Saved data entries:
|---|
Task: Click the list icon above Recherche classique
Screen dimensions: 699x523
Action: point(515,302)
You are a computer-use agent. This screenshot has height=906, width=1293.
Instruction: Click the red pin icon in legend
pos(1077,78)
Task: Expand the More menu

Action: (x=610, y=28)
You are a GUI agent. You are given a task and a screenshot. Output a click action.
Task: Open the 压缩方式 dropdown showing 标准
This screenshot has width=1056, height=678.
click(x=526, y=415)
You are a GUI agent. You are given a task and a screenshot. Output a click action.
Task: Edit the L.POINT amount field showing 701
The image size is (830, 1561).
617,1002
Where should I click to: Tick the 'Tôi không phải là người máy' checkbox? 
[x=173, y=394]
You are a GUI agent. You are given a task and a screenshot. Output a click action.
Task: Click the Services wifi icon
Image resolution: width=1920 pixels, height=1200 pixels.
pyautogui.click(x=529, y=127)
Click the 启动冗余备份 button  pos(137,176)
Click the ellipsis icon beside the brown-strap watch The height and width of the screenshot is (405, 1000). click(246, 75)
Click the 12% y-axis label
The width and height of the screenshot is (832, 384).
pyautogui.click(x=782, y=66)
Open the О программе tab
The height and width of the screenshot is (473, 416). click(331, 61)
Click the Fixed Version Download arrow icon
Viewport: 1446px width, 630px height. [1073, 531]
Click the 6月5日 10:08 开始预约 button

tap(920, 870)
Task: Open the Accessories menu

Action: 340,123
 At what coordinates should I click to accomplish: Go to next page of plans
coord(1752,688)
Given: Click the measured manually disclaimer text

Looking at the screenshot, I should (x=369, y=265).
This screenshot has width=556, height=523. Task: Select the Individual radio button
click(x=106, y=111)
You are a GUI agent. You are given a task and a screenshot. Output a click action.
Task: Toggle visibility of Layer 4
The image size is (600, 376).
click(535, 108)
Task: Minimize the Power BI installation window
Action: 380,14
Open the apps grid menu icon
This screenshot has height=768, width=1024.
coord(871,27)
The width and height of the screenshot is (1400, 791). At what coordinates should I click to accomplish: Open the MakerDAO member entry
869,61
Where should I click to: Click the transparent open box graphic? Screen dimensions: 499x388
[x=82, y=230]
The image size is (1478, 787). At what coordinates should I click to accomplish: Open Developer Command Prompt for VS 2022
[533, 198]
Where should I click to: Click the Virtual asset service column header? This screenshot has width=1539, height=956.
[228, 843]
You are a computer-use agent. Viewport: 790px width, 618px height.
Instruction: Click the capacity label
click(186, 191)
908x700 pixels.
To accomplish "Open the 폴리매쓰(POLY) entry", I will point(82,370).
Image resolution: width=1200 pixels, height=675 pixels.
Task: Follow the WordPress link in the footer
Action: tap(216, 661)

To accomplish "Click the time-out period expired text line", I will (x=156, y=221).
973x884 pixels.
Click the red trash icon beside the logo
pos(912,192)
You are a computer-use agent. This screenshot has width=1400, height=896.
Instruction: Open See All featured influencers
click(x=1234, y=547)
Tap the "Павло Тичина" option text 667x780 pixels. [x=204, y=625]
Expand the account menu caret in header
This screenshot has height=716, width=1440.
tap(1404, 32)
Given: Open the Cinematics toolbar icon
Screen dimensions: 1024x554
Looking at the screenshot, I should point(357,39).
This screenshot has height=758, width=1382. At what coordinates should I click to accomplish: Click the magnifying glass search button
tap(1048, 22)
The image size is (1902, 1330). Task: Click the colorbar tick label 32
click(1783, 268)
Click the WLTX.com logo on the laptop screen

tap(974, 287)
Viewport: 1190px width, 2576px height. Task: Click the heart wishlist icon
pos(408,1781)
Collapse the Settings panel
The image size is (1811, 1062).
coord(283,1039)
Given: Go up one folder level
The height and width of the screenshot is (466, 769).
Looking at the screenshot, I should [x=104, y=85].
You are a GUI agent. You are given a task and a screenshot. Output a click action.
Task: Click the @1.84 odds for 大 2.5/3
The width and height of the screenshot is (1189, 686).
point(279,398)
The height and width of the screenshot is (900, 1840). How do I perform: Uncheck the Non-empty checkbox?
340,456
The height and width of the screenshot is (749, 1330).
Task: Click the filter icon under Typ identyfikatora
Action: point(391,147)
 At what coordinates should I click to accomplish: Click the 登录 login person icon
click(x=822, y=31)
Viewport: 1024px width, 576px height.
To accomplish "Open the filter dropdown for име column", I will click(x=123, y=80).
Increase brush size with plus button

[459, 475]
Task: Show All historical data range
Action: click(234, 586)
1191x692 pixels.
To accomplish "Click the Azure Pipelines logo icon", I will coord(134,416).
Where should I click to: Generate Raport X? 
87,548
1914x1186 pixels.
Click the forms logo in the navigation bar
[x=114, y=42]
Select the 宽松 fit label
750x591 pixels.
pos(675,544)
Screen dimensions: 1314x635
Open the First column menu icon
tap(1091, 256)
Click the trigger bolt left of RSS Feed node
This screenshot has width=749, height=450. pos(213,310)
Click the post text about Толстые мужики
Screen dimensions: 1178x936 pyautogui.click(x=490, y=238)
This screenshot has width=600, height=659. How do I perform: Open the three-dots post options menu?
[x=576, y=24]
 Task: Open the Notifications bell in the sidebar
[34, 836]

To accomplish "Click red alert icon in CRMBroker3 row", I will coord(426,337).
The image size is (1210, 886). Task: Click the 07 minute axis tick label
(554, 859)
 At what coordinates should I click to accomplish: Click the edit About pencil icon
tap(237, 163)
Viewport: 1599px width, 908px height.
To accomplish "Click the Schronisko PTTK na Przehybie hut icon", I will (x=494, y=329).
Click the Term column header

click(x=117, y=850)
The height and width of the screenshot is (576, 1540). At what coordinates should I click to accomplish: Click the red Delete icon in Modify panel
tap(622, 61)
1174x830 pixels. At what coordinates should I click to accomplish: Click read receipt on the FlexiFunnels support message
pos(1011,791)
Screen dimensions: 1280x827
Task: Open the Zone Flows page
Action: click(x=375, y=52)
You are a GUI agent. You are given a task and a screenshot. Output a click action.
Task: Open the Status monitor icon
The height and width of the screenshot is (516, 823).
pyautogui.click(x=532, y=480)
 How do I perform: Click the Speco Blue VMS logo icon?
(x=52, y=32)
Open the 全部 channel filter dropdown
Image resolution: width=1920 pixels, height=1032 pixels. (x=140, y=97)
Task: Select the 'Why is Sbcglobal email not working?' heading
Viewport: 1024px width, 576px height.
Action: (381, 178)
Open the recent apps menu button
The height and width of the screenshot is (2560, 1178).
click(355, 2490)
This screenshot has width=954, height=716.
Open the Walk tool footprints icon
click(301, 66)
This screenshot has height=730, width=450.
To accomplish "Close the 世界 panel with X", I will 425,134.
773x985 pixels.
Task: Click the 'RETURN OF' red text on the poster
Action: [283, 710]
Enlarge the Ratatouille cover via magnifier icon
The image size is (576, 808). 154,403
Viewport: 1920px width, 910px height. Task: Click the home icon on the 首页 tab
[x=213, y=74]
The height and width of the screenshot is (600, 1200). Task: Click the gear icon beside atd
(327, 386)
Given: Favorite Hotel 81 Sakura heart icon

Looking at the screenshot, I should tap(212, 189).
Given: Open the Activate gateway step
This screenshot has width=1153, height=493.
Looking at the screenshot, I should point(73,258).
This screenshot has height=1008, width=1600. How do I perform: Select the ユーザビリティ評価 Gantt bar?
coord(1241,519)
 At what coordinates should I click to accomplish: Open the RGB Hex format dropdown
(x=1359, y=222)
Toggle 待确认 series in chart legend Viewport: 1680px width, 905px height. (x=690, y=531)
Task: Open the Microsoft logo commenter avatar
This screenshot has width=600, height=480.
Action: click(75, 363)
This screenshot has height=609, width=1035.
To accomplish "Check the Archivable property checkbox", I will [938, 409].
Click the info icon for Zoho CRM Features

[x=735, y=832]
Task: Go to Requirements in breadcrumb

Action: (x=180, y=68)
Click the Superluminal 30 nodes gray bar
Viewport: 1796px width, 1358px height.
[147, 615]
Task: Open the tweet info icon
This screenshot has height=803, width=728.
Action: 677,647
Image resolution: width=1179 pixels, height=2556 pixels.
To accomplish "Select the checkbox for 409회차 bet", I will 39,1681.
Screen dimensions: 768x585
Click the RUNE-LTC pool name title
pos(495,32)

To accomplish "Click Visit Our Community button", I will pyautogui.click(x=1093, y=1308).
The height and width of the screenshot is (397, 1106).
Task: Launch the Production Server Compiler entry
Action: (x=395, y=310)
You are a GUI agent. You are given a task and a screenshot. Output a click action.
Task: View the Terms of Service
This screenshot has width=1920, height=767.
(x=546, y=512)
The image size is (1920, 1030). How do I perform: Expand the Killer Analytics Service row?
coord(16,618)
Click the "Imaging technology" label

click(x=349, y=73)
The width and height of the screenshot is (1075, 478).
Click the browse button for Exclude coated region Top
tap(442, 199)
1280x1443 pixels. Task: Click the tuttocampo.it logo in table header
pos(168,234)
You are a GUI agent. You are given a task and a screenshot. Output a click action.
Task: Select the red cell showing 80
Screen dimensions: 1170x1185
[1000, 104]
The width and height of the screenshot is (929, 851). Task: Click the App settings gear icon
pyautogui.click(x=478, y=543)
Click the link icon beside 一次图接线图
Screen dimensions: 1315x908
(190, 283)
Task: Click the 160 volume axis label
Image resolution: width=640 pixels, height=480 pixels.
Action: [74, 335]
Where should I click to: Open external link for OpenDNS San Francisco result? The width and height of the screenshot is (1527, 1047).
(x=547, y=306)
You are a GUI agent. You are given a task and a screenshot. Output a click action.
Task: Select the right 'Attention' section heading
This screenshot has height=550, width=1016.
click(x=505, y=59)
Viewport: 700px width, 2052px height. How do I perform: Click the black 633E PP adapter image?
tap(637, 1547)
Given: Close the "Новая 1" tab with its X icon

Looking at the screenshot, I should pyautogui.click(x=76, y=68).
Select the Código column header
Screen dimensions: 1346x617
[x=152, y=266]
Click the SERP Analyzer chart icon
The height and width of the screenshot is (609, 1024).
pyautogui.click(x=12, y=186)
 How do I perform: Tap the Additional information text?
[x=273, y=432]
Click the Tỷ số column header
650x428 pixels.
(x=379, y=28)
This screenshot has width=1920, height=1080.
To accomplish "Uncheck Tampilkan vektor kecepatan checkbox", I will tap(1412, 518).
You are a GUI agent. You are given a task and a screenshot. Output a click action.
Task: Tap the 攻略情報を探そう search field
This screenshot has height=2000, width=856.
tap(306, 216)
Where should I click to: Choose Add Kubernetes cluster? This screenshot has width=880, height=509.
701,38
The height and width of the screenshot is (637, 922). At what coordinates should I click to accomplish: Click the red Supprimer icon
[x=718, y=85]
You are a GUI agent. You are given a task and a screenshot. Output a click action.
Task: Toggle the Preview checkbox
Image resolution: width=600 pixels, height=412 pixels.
|---|
### [Your assignment]
The required answer is the run of lines above, starting at the line with "This screenshot has width=600, height=480." and ending at the line with "Task: Open the tweet info icon", reproduced exactly with both ends.

### [Output for this exercise]
This screenshot has width=600, height=480.
Action: click(75, 363)
This screenshot has height=609, width=1035.
To accomplish "Check the Archivable property checkbox", I will [938, 409].
Click the info icon for Zoho CRM Features

[x=735, y=832]
Task: Go to Requirements in breadcrumb

Action: (x=180, y=68)
Click the Superluminal 30 nodes gray bar
Viewport: 1796px width, 1358px height.
[147, 615]
Task: Open the tweet info icon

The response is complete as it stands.